Was in der Branche seit langem gemunkelt wurde, hat
Brockhaus nun bestätigt: Die 2005 neu aufgelegte, sündhaft teure
Brockhaus Enzyklopädie (2670 Euro für 24.500 Seiten) ist offenbar ein
Ladenhüter, und die Mannheimer machen dadurch
Verluste. Wie
buchreport berichtet, geht zum 14. April das kostenlose Portal
"Brockhaus online" mit allen Enzyklopädie-Inhalten an den Start, im Vertrauen auf ein Erlösmodell, das auf
Werbeeinnahmen basiert. 2007 seien die
Umsatzziele laut Verlag
deutlich verfehlt worden, dies führe zu Millionen-Verlusten. Konsequenz: Von den insgesamt 450 Stellen der Verlagsgruppe, die Sitze in Mannheim, Leipzig, Frankfurt, Dortmund und Weingarten unterhält, sollen
50 gestrichen werden; die Brockhaus-Redaktion in Leipzig werde im Rahmen "massiver Investitionen" in den neuen Auftritt in eine
reine Online-Redaktion umgewandelt, das ganze unter der Leitung der Journalistin
Sigrun Albert (früher Redaktionsleiterin von
brigitte.de - na, das passt ja gut zusammen); somit ist die gedruckte Enzyklopädie, die 2005 mit einem marketingetat von fünf Millionen Euro angeschoben wurde, Geschichte. Eigentümliche Koinzidenz der Ereignisse: Am selben Tag, an dem Brockhaus das enzyklopädische Scheitern verkündete, starteten die
Bertelsmann-Tochter
Wissen Media und die
Spiegel-Gruppe das Portal
"Spiegel Wissen" (
hier), das neben zahlreichen eigenen Substanzen auch Inhalte der
Wikipedia nutzt. Im Kommentar schreibt Chefredakteur
Thomas Wilking, dass es bei Brockhaus Online "um die
nackte Überlebensprüfung einer lange konkurrenzlosen bildungsbürgerlichen Institution" geht.

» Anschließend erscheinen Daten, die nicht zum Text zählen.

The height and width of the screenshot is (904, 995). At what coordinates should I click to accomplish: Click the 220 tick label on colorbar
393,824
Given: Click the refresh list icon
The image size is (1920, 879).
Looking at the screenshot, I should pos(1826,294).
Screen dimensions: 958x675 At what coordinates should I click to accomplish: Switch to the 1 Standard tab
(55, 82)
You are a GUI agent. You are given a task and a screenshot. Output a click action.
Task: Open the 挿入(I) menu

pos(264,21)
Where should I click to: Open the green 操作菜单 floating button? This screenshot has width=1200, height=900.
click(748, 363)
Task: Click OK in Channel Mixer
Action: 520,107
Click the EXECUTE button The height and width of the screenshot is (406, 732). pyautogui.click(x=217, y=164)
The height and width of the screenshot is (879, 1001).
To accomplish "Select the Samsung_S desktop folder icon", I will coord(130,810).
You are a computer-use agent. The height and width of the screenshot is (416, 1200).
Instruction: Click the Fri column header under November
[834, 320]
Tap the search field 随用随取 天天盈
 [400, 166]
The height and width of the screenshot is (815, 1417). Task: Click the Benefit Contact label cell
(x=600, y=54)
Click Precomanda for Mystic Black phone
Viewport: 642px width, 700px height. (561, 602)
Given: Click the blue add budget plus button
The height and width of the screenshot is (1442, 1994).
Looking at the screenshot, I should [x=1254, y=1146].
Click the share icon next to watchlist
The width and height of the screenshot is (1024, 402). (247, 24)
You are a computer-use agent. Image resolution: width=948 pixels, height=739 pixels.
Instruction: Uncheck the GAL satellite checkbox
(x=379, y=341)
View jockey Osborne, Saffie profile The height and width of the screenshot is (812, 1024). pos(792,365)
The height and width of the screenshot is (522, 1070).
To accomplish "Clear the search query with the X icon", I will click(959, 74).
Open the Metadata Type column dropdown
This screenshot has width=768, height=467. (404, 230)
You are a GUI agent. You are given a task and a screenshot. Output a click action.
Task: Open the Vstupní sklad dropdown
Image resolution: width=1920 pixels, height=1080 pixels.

Weiteres Schwerpunktthema: der
rationale Warenbezug in der Branche. Die Gesellschafter-Buchhandlungen der
Arbeitsgemeinschaft Marketing (AGM) testen ein neues Modell, mit dem sie sich in das
Zentrallager der marktführenden
DBH-Gruppe (u.a.
Weltbild und
Hugendubel) einklinken und außerdem den Dienstleister
Libri stärker einbinden - 3500 Top-Titel würden damit für die AGM-Buchhandlungen von der DBH mit eingekauft und von dem von Libri organisierten Zentrallager in Bad Hersfeld ausgeliefert. Von der Rationalisierungsbegründung, so buchreport, weise das Modell viele Parallelen zum
Anabel-Modell der
eBuch-Genossenschaft auf (
hier der Artikel).
Während der
Börsenverein noch an Modellen zum
Vertrieb von digitalen Büchern feilt, setzen US-Verlage neue Maßstäbe:
Random House testet nach einem Bericht von buchreport (unter Berufung auf einen
Artikel in der
New York Times) den kapitelweisen Verkauf von Büchern (
hier),
HarperCollins stellt ganze Bücher (u.a. von
Paulo Coelho und
Neil Gaiman) für einen begrenzten Zeitraum komplett ins Netz (
hier) - in der Hoffnung, dass dies Appetit auf die Printausgabe macht. Damit folgten die Publikumsverlage einerseits Verlagen wie
O?Reilly (USA) oder
Enaudi (Italien), die schon vor Jahren ähnliche Modelle verfolgt hätten, andererseits der Musikindustrie, in der zuletzt beispielsweise
Radiohead neue Vertriebsformen (Hörer konnten Preis für Download selbst bestimmen) testete.